*INSTRUCTIONS TO FOLLOW*.
Go through the entries and copy each one exactly. Leave none out.

=======

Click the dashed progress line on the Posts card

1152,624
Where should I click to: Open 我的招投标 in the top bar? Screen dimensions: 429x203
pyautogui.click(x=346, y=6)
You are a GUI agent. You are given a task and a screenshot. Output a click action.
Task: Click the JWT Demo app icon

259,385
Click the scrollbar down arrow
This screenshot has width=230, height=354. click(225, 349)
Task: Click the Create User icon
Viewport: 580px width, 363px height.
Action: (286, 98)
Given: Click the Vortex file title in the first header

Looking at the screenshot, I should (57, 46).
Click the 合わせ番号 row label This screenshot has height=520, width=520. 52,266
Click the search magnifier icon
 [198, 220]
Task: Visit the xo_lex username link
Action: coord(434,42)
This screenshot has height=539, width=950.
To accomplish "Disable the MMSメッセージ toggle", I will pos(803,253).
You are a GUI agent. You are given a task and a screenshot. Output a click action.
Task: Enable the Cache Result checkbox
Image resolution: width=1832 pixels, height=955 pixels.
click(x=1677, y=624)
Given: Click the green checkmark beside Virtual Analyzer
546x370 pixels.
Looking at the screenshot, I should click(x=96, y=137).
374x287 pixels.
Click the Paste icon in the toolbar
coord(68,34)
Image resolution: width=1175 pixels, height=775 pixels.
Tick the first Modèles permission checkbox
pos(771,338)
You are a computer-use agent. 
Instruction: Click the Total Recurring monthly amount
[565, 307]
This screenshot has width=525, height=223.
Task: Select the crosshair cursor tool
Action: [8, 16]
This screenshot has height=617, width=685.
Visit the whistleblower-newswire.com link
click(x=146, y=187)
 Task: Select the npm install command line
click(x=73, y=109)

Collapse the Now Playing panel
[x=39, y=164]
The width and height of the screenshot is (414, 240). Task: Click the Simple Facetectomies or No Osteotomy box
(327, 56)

=======

*OUTPUT OF THE EXERCISE*.
Click the dashed progress line on the Posts card

1152,624
Where should I click to: Open 我的招投标 in the top bar? Screen dimensions: 429x203
pyautogui.click(x=346, y=6)
You are a GUI agent. You are given a task and a screenshot. Output a click action.
Task: Click the JWT Demo app icon

259,385
Click the scrollbar down arrow
This screenshot has width=230, height=354. click(225, 349)
Task: Click the Create User icon
Viewport: 580px width, 363px height.
Action: (286, 98)
Given: Click the Vortex file title in the first header

Looking at the screenshot, I should (57, 46).
Click the 合わせ番号 row label This screenshot has height=520, width=520. 52,266
Click the search magnifier icon
 [198, 220]
Task: Visit the xo_lex username link
Action: coord(434,42)
This screenshot has height=539, width=950.
To accomplish "Disable the MMSメッセージ toggle", I will pos(803,253).
You are a GUI agent. You are given a task and a screenshot. Output a click action.
Task: Enable the Cache Result checkbox
Image resolution: width=1832 pixels, height=955 pixels.
click(x=1677, y=624)
Given: Click the green checkmark beside Virtual Analyzer
546x370 pixels.
Looking at the screenshot, I should click(x=96, y=137).
374x287 pixels.
Click the Paste icon in the toolbar
coord(68,34)
Image resolution: width=1175 pixels, height=775 pixels.
Tick the first Modèles permission checkbox
pos(771,338)
You are a computer-use agent. 
Instruction: Click the Total Recurring monthly amount
[565, 307]
This screenshot has width=525, height=223.
Task: Select the crosshair cursor tool
Action: [8, 16]
This screenshot has height=617, width=685.
Visit the whistleblower-newswire.com link
click(x=146, y=187)
 Task: Select the npm install command line
click(x=73, y=109)

Collapse the Now Playing panel
[x=39, y=164]
The width and height of the screenshot is (414, 240). Task: Click the Simple Facetectomies or No Osteotomy box
(327, 56)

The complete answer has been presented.